Setelah menerima laporan, petugas kepolisian, tenaga kesehatan, dan warga segera bergerak ke lokasi untuk melakukan pencarian dan pertolongan. Proses evakuasi berlangsung dengan koordinasi ketat, mengingat korban berada di area bawah jembatan dengan kedalaman sekitar 15 meter. Korban berhasil ditemukan dalam kondisi masih hidup dan segera dibawa ke Puskesmas Bayongbong untuk mendapatkan perawatan awal. Mahmudi menambahkan bahwa korban menjalani perawatan intensif dan observasi karena membutuhkan penanganan lebih lanjut. Selanjutnya, korban dirujuk ke RSUD dr Slamet Garut untuk mendapatkan perawatan medis yang lebih lengkap. Hingga Senin petang, korban masih menjalani perawatan di rumah sakit tersebut. Selain evakuasi korban, petugas juga mengamankan sebuah telepon seluler yang ditemukan di lokasi kejadian.
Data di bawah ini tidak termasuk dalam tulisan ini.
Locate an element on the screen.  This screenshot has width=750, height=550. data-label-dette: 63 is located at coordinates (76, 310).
Namun, tidak ada dokumen identitas yang ditemukan pada diri korban, sehingga identitas perempuan tersebut masih dalam penyelidikan.
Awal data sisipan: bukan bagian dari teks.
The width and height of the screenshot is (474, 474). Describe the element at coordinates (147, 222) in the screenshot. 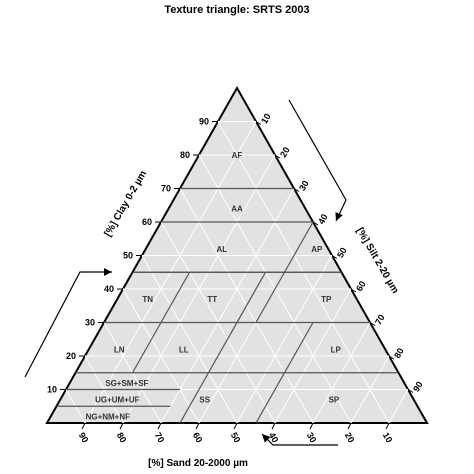

I see `clay-tick-label: 60` at that location.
Upaya Penyelidikan Lanjutan

Polisi masih melakukan pendalaman untuk mengetahui identitas korban serta mengungkap latar belakang peristiwa tersebut. Mahmudi menjelaskan bahwa pihaknya berupaya mengidentifikasi korban sebagai langkah penting untuk mendukung proses penanganan lebih lanjut.

"Kami masih melakukan penyelidikan lebih lanjut karena identitas korban belum diketahui. Warga sekitar juga tidak mengenali korban," ujarnya.

Pesan Imbauan kepada Masyarakat

Polisi juga mengimbau masyarakat untuk meningkatkan kepedulian terhadap kondisi psikologis anggota keluarga maupun lingkungan sekitar. Menurut Mahmudi, peran masyarakat sangat penting dalam mencegah terjadinya peristiwa yang dapat membahayakan keselamatan seseorang, terutama mereka yang menunjukkan tanda-tanda kesulitan emosional.

"Kami mengimbau masyarakat agar lebih peduli terhadap kondisi psikologis keluarga dan lingkungan sekitar serta segera melaporkan kepada pihak berwenang apabila menemukan seseorang yang membutuhkan bantuan atau menunjukkan tanda-tanda membahayakan dirinya sendiri," pungkasnya.

Kesimpulan Sementara

Hingga saat ini, penyelidikan untuk mengidentifikasi korban dan mengungkap kronologi lengkap insiden masih berlangsung. Masyarakat yang memiliki informasi mengenai korban atau insiden ini diminta untuk menghubungi pihak kepolisian setempat untuk membantu proses penyelidikan.